Aim — Rewrite the data below with every "screenshot" replaced by "image", changing nothing else, and leave the pictures out.

Provided data —
• • • •
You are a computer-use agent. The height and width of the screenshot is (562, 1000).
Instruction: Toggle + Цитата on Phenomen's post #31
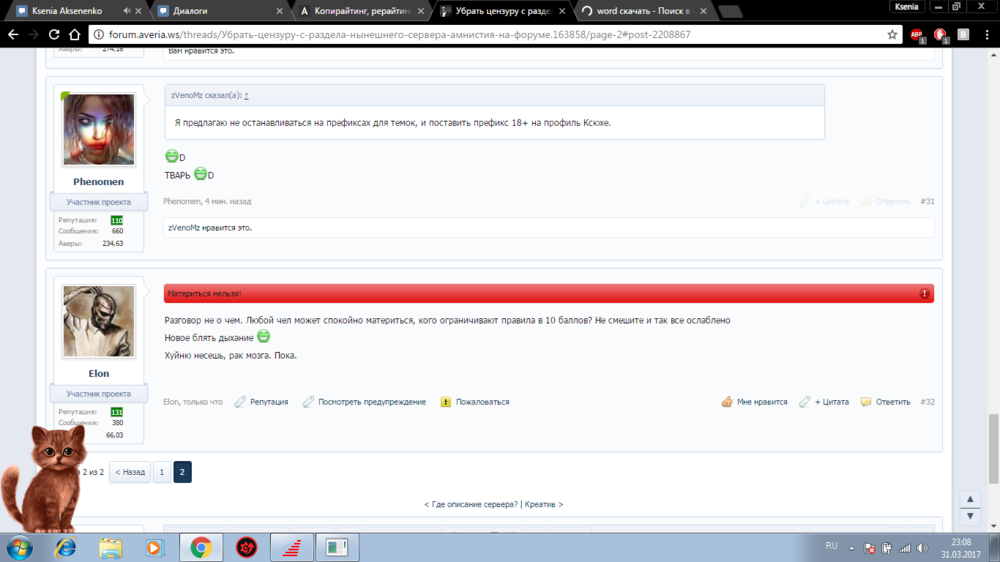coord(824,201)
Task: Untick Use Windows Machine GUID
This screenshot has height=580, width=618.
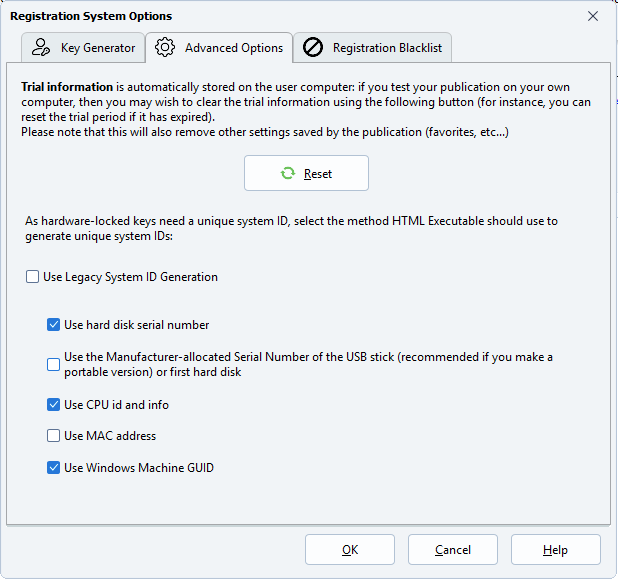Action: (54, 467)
• • • •
Solution for this task —
You are a computer-use agent. The height and width of the image is (562, 1000).
Instruction: Toggle + Цитата on Phenomen's post #31
coord(824,201)
Task: Untick Use Windows Machine GUID
This image has height=580, width=618.
Action: (54, 467)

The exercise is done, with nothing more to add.